- [Task brief]
Retype the lines below, from the line with "[Port forward name and logo in dark] (96, 46)" up to and including the line with "sign up for NordPass's promo deal (147, 1824)", copying each one character for character.
* BEGIN Dataset excerpts *
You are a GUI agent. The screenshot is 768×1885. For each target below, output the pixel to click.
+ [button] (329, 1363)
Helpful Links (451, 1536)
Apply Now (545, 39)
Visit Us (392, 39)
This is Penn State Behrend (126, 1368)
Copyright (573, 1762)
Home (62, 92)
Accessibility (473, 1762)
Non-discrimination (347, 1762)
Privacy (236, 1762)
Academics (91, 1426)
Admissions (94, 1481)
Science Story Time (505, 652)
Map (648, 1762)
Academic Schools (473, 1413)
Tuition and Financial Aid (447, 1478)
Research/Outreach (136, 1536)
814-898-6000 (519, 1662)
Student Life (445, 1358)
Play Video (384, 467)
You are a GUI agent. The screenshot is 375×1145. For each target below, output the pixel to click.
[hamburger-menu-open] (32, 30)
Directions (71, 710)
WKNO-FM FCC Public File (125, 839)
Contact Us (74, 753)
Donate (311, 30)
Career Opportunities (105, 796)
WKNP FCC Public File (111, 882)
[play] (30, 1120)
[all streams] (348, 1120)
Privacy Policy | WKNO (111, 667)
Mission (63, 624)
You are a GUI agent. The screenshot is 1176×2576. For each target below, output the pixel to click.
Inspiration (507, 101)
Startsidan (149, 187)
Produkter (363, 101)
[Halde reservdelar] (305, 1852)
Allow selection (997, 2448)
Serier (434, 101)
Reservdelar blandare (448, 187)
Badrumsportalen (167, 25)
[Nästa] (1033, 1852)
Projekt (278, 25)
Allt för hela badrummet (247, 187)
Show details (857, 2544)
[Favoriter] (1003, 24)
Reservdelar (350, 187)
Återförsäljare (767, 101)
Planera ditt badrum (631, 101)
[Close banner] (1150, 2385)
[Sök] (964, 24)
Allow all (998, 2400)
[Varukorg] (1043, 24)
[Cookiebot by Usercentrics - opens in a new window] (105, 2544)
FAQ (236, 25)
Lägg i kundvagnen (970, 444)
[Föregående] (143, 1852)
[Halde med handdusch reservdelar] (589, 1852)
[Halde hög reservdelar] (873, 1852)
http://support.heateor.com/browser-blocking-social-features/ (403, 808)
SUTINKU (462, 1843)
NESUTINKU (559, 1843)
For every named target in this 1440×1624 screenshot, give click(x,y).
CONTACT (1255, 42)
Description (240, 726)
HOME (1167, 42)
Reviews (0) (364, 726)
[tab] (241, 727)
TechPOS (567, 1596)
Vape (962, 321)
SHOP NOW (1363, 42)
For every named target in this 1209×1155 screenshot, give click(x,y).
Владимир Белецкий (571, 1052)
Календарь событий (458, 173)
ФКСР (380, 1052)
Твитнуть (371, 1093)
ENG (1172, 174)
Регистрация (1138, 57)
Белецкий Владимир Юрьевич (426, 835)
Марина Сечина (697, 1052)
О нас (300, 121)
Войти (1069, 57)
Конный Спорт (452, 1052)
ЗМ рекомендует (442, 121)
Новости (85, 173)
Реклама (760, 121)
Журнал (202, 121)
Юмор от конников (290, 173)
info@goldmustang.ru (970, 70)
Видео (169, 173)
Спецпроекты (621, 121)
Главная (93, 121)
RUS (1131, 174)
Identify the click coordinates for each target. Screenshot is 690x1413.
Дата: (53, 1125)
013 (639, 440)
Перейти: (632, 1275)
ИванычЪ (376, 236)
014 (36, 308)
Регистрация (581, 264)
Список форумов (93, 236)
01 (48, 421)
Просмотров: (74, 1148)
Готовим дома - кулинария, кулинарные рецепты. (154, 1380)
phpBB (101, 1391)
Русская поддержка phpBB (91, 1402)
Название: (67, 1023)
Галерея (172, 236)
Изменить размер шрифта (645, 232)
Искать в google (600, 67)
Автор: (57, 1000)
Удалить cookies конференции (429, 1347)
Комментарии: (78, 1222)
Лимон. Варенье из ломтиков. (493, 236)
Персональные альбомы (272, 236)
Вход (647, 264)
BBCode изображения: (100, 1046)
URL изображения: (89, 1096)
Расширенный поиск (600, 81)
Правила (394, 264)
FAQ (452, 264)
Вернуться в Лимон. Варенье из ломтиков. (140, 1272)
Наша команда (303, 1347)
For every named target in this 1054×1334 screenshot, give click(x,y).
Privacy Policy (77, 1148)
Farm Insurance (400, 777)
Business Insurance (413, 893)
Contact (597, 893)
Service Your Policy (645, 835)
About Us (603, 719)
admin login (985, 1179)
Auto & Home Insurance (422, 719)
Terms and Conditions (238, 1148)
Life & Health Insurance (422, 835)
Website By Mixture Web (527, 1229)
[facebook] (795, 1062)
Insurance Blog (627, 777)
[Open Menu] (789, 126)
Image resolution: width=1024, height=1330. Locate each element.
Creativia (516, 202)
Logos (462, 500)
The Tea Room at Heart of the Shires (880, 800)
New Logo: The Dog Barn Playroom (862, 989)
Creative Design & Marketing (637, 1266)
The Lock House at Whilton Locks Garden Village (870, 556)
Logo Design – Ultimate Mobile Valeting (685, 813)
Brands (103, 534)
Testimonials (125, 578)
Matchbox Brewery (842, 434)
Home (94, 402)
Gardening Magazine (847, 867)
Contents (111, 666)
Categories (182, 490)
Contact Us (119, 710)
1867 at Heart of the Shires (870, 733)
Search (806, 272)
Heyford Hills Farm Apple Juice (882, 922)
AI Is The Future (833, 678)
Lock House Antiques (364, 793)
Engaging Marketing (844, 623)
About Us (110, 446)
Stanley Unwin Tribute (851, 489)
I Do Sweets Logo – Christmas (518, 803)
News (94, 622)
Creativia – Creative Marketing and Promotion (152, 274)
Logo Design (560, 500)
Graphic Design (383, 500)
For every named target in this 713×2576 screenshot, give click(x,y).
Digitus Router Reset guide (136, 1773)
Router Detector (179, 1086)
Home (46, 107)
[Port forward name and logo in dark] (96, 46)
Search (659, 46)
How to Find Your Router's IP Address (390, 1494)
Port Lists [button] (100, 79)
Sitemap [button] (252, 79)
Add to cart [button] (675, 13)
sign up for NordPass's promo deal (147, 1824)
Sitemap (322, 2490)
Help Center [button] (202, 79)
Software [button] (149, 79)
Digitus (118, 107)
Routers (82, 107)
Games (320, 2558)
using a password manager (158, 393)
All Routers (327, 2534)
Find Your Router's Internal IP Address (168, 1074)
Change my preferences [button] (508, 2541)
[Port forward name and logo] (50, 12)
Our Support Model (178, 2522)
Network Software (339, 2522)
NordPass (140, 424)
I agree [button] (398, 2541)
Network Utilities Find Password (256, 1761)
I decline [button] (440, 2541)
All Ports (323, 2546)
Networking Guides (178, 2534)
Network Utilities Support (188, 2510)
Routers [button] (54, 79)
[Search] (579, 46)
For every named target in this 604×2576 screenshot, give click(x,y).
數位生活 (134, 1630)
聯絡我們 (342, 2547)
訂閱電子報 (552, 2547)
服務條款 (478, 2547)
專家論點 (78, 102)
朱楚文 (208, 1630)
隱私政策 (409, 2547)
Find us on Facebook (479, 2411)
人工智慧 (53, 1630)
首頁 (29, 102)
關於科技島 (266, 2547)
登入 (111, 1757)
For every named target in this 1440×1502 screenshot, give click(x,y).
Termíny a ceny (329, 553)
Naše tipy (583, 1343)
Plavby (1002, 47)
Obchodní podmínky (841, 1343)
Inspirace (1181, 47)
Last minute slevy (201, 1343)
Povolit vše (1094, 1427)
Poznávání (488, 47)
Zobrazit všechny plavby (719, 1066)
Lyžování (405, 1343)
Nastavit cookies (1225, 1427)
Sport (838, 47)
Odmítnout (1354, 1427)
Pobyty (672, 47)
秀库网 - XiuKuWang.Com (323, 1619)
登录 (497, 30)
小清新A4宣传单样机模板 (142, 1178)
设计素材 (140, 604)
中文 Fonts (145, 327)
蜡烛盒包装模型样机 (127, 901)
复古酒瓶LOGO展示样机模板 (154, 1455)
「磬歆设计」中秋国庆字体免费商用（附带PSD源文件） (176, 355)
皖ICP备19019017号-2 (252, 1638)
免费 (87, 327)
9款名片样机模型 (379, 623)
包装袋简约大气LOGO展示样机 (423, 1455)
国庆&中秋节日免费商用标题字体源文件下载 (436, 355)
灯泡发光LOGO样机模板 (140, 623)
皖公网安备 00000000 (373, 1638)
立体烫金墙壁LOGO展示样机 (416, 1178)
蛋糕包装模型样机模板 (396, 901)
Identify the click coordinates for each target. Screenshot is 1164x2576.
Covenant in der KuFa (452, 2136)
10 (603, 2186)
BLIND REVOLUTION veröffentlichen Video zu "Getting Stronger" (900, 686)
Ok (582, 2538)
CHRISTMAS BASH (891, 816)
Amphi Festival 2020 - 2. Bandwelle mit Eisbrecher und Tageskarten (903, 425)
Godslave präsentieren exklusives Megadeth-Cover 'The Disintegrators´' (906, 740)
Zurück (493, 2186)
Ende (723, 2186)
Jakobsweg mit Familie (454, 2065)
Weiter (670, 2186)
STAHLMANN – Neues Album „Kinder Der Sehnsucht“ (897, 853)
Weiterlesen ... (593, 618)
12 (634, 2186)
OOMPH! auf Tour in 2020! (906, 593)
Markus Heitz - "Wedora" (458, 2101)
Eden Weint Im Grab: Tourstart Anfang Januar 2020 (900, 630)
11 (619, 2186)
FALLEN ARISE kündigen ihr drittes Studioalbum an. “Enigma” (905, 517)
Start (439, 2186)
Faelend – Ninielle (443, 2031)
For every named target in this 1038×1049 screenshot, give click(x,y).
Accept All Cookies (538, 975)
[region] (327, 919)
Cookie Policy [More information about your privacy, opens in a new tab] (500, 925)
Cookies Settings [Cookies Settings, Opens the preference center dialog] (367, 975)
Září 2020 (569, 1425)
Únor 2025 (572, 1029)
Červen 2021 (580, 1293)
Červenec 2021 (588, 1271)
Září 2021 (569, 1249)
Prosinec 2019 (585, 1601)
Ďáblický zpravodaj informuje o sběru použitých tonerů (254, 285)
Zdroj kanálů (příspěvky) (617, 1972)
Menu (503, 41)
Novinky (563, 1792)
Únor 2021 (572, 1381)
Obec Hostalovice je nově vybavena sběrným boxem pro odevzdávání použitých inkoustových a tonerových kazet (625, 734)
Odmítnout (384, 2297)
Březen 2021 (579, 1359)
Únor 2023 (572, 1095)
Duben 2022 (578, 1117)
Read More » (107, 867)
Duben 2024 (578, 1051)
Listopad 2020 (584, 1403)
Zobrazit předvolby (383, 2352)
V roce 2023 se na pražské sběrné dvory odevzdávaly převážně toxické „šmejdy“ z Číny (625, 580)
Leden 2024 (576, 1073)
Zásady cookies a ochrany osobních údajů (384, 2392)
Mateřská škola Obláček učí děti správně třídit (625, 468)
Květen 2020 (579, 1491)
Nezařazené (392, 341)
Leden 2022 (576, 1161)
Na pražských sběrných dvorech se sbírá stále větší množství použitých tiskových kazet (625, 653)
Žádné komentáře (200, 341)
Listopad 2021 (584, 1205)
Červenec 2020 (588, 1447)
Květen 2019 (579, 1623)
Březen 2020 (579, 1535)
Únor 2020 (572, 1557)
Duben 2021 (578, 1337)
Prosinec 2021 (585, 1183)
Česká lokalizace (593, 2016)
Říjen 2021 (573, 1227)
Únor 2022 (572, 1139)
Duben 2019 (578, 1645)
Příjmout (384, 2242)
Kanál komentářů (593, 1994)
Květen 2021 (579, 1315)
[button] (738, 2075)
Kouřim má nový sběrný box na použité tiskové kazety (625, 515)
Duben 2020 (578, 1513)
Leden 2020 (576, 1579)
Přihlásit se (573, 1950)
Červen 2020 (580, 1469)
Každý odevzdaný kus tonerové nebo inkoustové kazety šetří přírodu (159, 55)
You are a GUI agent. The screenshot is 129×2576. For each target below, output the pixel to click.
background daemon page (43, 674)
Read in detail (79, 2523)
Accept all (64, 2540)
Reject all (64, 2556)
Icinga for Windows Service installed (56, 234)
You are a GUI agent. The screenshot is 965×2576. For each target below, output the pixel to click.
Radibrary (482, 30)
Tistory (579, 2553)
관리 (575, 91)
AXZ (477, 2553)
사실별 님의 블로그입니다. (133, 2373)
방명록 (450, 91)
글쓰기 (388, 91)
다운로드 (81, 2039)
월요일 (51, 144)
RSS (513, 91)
* END Dataset excerpts *
- [Final result]
[Port forward name and logo in dark] (96, 46)
Search (659, 46)
How to Find Your Router's IP Address (390, 1494)
Port Lists [button] (100, 79)
Sitemap [button] (252, 79)
Add to cart [button] (675, 13)
sign up for NordPass's promo deal (147, 1824)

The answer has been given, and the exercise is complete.